Unix "join" is a database operator for text files. Suppose you have two files that have related text in them: for example, /etc/passwd and /etc/group. We sort them on their group field ( sort -n -t : +2 /etc/passwd > j1; sort -n -t : +2 /etc/group > j2) and end up with files that look something like this:

nobody:*:-2:-2:Unprivileged User:/dev/null:/dev/null
root:*:0:0:System Administrator:/var/root:/bin/tcsh
daemon:*:1:1:System Services:/var/root:/dev/null
smmsp:*:25:25:Sendmail User:/private/etc/mail:/dev/null
www:*:70:70:World Wide Web Server:/Library/WebServer:/dev/null
xxw:*:70:70:Inside Web Server:/Library/IWebServer:/dev/null
mysql:*:74:74:MySQL Server:/dev/null:/dev/null
sshd:*:75:75:sshd Privilege separation:/var/empty:/dev/null
unknown:*:99:99:Unknown User:/dev/null:/dev/null
apl:*:501:20:Anthony Lawrence:/Users/apl:/bin/bash

(Files shortened for clarity). Now we use join:

bash-2.05a$ join -t : -j 3 j1 j2
-2:nobody:*:-2:Unprivileged User:/dev/null:/dev/null:nobody:*: 
0:root:*:0:System Administrator:/var/root:/bin/tcsh:wheel:*:root  
1:daemon:*:1:System Services:/var/root:/dev/null:daemon:*:root
25:smmsp:*:25:Sendmail User:/private/etc/mail:/dev/null:smmsp:*:
70:www:*:70:World Wide Web Server:/Library/WebServer:/dev/null:www:*:
70:xxw:*:70:70:Inside Web Server:/Library/IWebServer:/dev/null:www:*:
74:mysql:*:74:MySQL Server:/dev/null:/dev/null:mysql:*:
75:sshd:*:75:sshd Privilege separation:/var/empty:/dev/null:sshd:*: 
99:unknown:*:99:Unknown User:/dev/null:/dev/null:unknown:*:  

Which gives us the matching lines from each file joined together in one line. Rather purposeless here, of course.

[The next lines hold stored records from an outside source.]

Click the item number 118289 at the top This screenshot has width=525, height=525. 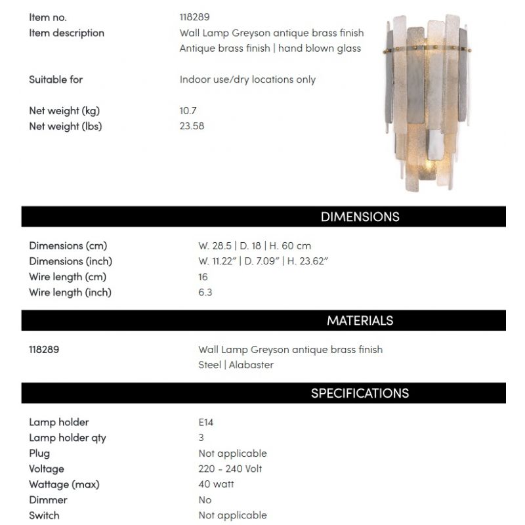[194, 18]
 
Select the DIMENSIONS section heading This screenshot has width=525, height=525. [360, 217]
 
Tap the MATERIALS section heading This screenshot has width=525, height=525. [360, 321]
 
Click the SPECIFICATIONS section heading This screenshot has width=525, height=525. [360, 393]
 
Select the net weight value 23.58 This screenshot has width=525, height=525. [192, 126]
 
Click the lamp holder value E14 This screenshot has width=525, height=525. [205, 423]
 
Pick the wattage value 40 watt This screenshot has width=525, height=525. [216, 484]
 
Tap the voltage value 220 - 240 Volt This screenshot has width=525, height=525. [230, 469]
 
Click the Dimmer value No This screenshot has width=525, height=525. [205, 500]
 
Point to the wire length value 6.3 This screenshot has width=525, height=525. [205, 293]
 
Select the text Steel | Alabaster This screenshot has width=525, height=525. [236, 365]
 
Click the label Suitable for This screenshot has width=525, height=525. [56, 79]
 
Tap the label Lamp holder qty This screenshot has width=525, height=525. [68, 438]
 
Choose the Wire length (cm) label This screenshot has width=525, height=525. [68, 277]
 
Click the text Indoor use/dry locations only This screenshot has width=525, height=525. [247, 79]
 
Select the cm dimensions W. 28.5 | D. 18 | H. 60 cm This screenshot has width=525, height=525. [255, 246]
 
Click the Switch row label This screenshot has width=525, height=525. [44, 516]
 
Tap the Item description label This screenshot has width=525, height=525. [66, 33]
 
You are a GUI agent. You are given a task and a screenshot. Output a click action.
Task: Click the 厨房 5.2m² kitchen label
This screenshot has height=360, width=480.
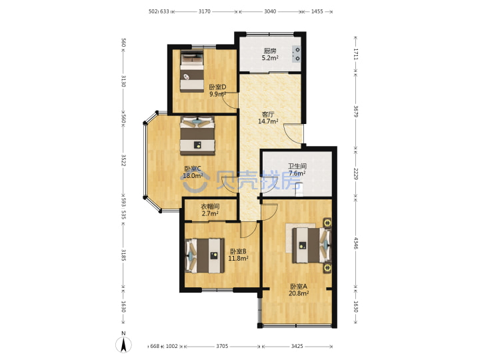click(270, 54)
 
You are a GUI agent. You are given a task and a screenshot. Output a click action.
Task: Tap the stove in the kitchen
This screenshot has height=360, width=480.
click(296, 54)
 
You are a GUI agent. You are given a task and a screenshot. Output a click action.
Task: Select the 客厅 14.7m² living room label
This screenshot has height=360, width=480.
click(268, 118)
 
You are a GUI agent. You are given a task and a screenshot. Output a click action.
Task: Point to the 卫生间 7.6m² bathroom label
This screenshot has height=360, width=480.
click(297, 170)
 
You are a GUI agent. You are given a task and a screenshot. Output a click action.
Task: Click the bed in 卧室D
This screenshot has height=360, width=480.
click(192, 71)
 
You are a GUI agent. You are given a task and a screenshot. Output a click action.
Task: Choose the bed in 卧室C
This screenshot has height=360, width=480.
click(197, 135)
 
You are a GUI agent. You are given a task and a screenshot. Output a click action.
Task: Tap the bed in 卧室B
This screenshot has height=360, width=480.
click(205, 255)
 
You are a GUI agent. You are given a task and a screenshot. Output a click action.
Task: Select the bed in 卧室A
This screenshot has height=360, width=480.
click(311, 245)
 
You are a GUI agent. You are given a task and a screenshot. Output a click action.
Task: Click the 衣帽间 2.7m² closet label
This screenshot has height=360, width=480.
click(210, 210)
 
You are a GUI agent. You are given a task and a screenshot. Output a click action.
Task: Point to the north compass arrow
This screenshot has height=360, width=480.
click(124, 344)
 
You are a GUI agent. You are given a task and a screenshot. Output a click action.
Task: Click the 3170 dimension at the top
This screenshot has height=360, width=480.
click(205, 11)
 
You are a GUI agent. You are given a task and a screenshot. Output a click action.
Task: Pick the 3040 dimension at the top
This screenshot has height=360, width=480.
click(270, 11)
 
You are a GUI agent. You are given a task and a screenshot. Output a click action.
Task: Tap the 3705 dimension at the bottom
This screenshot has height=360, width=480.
click(222, 346)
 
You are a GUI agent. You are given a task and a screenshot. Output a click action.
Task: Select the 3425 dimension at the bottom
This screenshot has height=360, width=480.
click(297, 346)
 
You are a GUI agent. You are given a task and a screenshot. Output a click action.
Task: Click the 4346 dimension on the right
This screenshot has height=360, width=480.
click(356, 243)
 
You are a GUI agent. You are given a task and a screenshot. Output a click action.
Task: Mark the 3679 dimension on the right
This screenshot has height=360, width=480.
click(356, 111)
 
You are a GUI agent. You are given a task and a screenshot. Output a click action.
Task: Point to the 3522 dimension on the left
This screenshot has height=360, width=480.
click(123, 160)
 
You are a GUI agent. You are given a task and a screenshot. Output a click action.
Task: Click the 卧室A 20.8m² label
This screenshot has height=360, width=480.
click(299, 290)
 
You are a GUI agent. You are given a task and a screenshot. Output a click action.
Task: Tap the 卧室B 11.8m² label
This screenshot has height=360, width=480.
click(238, 255)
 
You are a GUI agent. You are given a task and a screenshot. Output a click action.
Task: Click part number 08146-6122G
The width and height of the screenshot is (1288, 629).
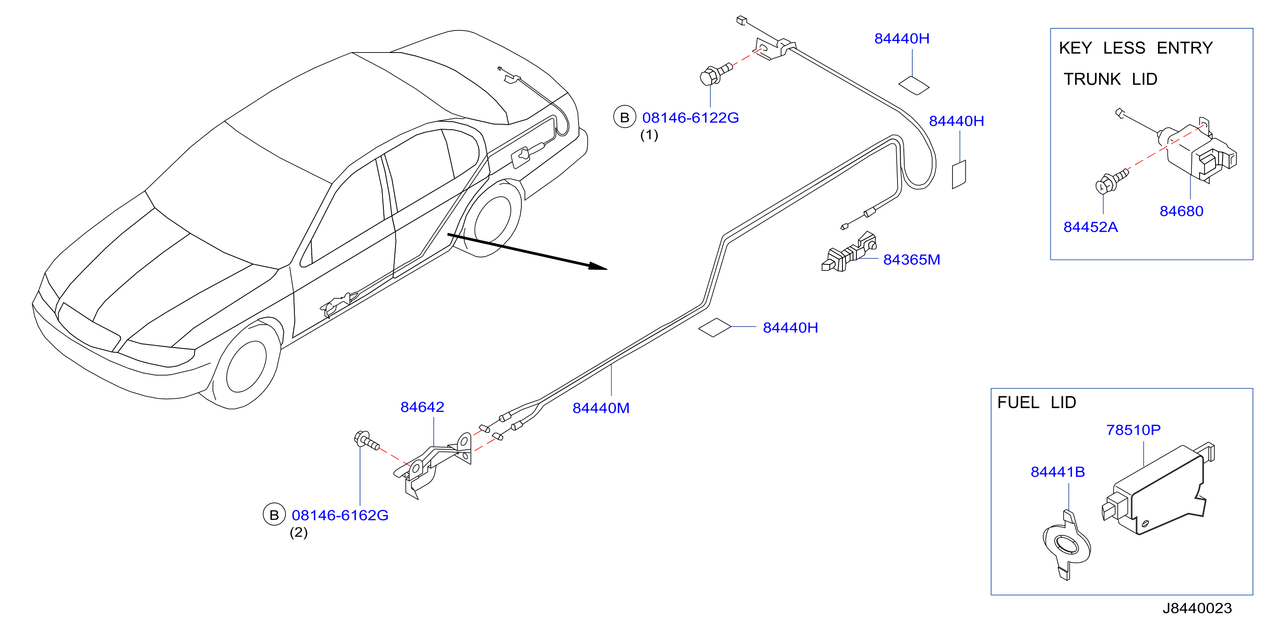690,118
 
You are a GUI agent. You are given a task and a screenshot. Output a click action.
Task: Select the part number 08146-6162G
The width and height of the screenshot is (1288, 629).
340,515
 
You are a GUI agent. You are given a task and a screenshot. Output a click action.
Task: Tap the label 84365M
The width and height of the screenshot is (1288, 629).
911,260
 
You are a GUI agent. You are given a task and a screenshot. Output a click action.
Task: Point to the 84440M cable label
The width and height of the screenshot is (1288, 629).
601,408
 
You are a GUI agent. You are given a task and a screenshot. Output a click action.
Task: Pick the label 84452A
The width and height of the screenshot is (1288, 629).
1090,227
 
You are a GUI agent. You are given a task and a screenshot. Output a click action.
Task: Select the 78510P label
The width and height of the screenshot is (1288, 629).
1133,430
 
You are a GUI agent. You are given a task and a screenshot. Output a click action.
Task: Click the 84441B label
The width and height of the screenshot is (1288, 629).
1058,472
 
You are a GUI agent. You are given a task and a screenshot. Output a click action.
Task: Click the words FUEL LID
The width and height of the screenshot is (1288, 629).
1036,402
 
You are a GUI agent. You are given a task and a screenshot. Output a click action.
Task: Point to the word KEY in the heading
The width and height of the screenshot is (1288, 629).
1075,48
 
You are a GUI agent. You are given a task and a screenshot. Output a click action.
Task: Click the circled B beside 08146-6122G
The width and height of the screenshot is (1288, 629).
624,117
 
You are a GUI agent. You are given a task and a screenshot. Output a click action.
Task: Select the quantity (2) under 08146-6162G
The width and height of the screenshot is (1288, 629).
299,532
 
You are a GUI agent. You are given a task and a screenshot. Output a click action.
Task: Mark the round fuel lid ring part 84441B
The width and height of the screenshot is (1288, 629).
1067,546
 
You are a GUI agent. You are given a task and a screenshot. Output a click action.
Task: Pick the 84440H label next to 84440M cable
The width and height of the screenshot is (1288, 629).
790,328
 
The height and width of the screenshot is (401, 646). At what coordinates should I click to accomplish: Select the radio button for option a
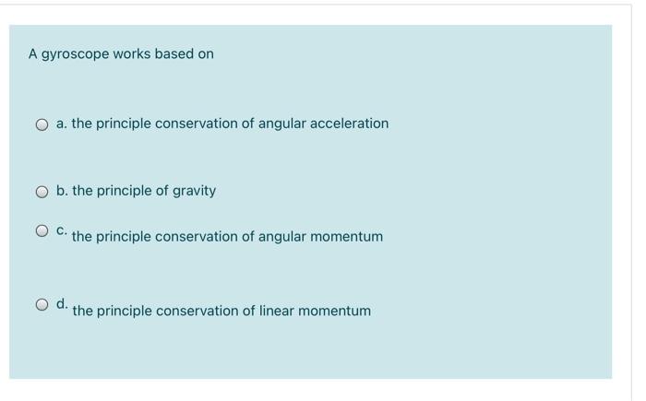coord(42,124)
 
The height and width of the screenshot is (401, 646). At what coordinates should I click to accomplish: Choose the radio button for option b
coord(42,192)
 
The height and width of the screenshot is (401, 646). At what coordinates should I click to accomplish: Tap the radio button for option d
coord(42,304)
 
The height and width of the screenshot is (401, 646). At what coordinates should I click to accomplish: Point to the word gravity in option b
coord(194,191)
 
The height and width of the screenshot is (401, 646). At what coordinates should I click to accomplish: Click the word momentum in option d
coord(337,311)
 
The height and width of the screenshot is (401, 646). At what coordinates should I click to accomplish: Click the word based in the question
coord(173,54)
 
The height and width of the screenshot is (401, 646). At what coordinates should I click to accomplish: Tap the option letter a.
coord(61,124)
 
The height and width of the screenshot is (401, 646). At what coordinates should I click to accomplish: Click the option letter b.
coord(61,191)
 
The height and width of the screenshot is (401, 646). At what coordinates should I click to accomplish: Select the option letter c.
coord(61,230)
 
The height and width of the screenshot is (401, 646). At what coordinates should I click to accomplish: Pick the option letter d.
coord(61,303)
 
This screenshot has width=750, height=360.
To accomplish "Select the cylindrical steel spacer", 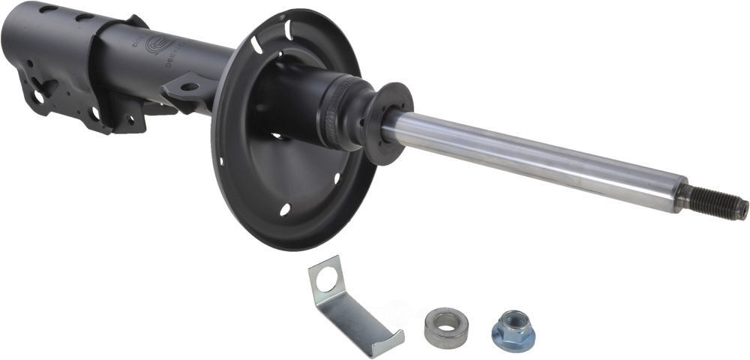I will pyautogui.click(x=446, y=327).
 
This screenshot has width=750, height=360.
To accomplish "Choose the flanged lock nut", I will pyautogui.click(x=514, y=330).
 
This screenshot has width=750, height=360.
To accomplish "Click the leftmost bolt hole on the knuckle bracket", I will pyautogui.click(x=38, y=97).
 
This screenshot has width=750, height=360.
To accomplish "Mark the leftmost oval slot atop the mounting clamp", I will pyautogui.click(x=48, y=9).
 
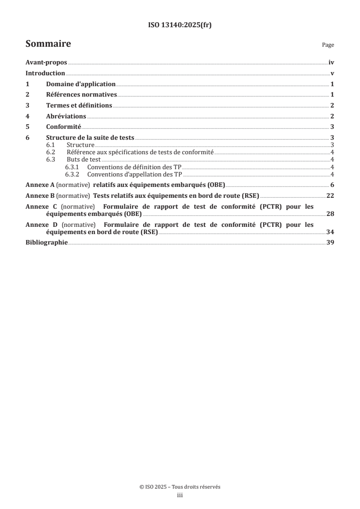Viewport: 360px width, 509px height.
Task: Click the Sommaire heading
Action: point(48,44)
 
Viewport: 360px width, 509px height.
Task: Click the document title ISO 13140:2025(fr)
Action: point(180,25)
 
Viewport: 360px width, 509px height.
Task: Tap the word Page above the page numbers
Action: point(328,45)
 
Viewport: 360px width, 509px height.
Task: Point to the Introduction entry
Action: point(45,73)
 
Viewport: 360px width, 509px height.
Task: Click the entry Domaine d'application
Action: point(81,84)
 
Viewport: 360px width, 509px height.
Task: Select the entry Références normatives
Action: point(82,95)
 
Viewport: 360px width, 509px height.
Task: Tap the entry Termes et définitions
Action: point(79,105)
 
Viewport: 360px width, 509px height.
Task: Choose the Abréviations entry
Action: point(66,116)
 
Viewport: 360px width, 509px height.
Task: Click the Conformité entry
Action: point(64,127)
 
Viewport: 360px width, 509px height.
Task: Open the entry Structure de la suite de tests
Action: point(90,137)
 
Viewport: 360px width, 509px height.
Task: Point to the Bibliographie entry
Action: point(47,243)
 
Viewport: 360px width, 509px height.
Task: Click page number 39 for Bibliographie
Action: point(330,243)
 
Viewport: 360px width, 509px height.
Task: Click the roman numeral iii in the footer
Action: point(180,496)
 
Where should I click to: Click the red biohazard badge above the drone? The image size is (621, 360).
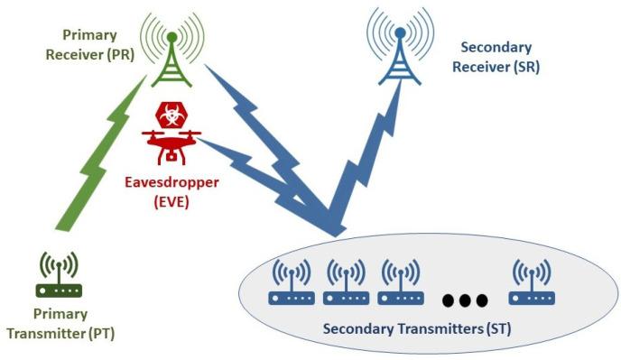click(x=169, y=115)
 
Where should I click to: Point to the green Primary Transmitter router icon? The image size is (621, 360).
click(x=60, y=275)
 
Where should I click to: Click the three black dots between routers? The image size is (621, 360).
click(x=467, y=299)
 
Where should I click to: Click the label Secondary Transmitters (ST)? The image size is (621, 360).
click(x=416, y=328)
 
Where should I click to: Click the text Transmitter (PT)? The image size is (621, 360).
click(x=60, y=333)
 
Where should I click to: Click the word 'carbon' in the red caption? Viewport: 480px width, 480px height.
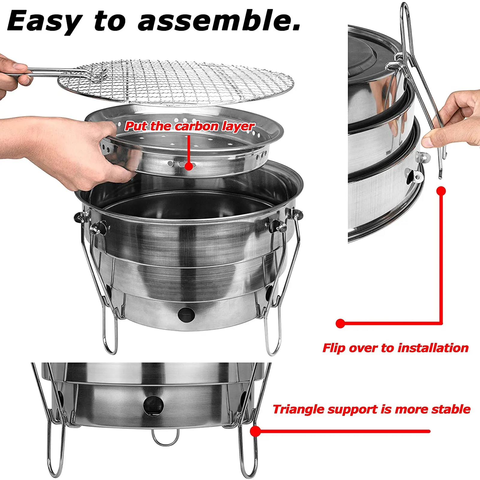(197, 126)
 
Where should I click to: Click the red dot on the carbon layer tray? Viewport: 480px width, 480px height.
(189, 166)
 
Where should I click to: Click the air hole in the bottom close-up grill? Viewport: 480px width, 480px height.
(153, 405)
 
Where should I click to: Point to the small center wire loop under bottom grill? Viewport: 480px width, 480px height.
(165, 438)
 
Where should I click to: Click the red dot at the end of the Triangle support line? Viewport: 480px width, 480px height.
(255, 431)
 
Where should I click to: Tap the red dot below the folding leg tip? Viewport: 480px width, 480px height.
(441, 191)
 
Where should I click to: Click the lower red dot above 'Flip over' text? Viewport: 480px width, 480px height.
(340, 323)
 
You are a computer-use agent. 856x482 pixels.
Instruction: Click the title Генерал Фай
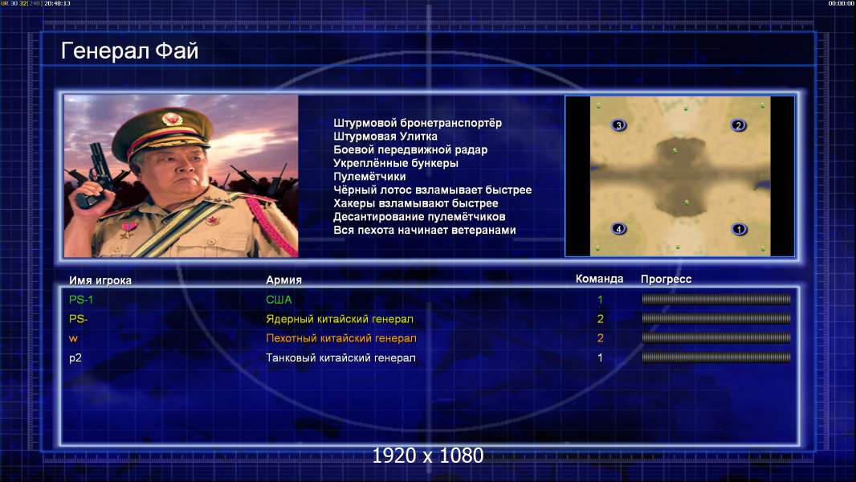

MSDOS once had a "join" command. Its purpose was to operate much like Unix mount and join two drives rather than having them be separate drive letters. That was of course exactly what they should have done originally; the curse of using drive letters still makes Windows more clumsy than it needs to be.